From the records below, extract only the lines running from the line with "Click in the" to the line with "You are a computer-use agent. 1274x813", both lines included, reproducing them exactly.
##### Record set #####
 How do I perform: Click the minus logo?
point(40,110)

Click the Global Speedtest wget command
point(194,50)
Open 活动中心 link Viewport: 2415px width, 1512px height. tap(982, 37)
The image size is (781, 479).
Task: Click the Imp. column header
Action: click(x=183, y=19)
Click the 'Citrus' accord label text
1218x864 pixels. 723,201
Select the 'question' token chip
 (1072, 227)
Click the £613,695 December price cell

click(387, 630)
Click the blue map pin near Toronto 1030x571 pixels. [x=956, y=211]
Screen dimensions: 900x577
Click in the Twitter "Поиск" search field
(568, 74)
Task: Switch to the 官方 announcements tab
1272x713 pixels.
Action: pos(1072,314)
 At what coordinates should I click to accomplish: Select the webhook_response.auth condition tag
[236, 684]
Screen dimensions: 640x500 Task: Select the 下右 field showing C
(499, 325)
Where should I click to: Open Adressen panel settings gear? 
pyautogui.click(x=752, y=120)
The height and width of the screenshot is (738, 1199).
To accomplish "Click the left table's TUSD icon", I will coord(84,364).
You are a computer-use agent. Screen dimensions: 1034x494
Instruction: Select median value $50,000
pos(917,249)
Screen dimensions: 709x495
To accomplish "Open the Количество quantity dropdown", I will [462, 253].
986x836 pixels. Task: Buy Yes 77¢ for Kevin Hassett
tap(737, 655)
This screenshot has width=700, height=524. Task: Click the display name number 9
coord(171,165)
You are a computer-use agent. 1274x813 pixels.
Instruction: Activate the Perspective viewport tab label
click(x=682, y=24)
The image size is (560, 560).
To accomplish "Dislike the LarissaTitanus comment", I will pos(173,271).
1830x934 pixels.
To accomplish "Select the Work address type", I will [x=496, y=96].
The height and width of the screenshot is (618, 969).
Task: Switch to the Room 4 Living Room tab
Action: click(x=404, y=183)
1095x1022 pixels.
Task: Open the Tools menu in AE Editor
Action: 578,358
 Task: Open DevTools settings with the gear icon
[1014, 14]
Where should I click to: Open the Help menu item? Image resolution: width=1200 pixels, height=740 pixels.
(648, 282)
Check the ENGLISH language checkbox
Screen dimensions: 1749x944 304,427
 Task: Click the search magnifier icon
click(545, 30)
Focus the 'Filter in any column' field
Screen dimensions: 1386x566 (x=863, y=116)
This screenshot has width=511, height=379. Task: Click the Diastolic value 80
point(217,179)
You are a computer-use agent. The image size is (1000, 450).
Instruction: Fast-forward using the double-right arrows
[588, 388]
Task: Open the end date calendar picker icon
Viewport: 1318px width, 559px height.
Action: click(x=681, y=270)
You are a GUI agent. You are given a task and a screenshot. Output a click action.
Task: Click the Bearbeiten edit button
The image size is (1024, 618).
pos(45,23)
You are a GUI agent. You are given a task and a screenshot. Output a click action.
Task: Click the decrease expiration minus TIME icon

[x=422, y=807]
#####
● Answer space:
Click in the Twitter "Поиск" search field
(568, 74)
Task: Switch to the 官方 announcements tab
1272x713 pixels.
Action: pos(1072,314)
 At what coordinates should I click to accomplish: Select the webhook_response.auth condition tag
[236, 684]
Screen dimensions: 640x500 Task: Select the 下右 field showing C
(499, 325)
Where should I click to: Open Adressen panel settings gear? 
pyautogui.click(x=752, y=120)
The height and width of the screenshot is (738, 1199).
To accomplish "Click the left table's TUSD icon", I will coord(84,364).
You are a computer-use agent. Screen dimensions: 1034x494
Instruction: Select median value $50,000
pos(917,249)
Screen dimensions: 709x495
To accomplish "Open the Количество quantity dropdown", I will [462, 253].
986x836 pixels. Task: Buy Yes 77¢ for Kevin Hassett
tap(737, 655)
This screenshot has width=700, height=524. Task: Click the display name number 9
coord(171,165)
You are a computer-use agent. 1274x813 pixels.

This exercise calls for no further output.